I've tried this regex:

/<th>Continent:<\/th><td class='trc'>(.+)\s<\/td>/

But this does not work

Matt Ball
  • 354,903
  • 100
  • 647
  • 710
Kaj
  • 2,445
  • 3
  • 23
  • 34
  • 4
    You should not be using regexes to parse HTML. Use an HTML parser for that... – plalx May 05 '13 at 14:02
  • http://stackoverflow.com/q/1732348/139010 – Matt Ball May 05 '13 at 14:03
  • This is for a mIRC script but I figured that regexes are the same in mIRC scripting language as in PHP? – Kaj May 05 '13 at 14:03
  • @plalx depending on the intent using a full blown SGML parser to extract a single bit of data is like attacking a rubber boat with naval artillery. There are plenty use cases for preferring to simple extract a few simple bits of data from HTML with regular expressions over a full blown parser.
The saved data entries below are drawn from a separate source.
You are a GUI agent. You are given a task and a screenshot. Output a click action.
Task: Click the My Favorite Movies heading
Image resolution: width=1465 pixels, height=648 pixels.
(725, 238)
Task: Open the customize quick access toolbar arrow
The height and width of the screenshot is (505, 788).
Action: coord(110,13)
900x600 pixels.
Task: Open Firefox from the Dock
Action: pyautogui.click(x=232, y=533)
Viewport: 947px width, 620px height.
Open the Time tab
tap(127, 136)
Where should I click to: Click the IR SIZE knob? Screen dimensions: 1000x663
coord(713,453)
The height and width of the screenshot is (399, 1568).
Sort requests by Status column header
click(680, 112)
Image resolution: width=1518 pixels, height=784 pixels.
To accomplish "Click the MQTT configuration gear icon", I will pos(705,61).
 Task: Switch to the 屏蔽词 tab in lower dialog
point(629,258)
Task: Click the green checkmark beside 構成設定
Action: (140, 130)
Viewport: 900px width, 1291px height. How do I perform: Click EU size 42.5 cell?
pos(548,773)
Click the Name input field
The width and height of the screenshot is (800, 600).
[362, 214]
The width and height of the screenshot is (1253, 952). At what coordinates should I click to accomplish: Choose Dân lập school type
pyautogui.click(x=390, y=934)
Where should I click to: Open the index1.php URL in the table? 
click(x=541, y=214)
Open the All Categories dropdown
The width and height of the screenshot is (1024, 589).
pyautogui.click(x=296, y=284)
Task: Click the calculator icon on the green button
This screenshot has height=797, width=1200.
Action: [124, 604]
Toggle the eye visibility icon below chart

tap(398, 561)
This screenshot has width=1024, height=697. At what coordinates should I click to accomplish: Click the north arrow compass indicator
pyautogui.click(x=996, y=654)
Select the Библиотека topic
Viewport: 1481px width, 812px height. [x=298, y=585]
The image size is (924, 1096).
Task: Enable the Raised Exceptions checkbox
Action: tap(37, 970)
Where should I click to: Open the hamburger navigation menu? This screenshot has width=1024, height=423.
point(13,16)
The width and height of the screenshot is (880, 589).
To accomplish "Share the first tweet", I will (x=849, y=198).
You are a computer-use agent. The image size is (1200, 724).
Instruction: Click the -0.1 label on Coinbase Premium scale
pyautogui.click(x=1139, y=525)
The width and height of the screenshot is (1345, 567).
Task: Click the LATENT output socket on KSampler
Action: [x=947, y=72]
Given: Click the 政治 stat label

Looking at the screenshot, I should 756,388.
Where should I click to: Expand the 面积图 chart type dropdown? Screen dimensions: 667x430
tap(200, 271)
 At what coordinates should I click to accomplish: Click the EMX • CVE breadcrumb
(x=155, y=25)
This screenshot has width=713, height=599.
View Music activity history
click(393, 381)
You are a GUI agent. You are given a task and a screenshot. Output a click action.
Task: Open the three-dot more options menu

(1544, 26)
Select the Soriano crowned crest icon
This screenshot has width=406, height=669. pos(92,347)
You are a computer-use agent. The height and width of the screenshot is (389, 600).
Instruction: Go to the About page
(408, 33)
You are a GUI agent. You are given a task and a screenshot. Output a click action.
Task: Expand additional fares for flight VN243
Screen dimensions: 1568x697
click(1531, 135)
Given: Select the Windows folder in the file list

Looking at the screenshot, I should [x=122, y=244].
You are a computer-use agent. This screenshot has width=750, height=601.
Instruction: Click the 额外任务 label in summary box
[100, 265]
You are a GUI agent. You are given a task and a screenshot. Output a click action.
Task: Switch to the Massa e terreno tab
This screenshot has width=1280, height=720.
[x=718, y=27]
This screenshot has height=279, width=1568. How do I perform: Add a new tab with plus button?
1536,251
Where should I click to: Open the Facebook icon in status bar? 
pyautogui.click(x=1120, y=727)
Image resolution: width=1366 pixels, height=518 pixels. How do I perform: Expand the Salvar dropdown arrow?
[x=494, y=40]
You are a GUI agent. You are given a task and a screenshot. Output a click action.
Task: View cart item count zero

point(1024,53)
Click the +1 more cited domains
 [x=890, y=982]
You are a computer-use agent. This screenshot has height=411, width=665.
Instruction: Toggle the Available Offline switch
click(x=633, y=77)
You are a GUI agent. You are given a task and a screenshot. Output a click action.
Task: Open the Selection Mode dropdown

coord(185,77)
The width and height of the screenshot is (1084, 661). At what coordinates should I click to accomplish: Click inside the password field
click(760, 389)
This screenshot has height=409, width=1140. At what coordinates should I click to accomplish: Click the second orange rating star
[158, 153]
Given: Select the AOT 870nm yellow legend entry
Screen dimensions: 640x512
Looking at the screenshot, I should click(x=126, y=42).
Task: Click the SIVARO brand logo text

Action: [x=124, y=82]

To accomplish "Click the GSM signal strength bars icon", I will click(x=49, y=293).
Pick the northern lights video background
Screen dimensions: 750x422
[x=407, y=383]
It's often even more resilient too since the regex method will survive minor changes in the source page structure. – Niels Keurentjes May 05 '13 at 14:23

1 Answers1

2

You are telling the regex to look for a space followed by </td>

/<th>Continent:<\/th><td class='trc'>(.+)\s<\/td>/  
                                         ^^

I'd recommend using [^<>]+ to search for text between html tags.

/<th>Continent:<\/th><td class='trc'>([^<>]+)<\/td>/
melwil
  • 2,547
  • 1
  • 19
  • 34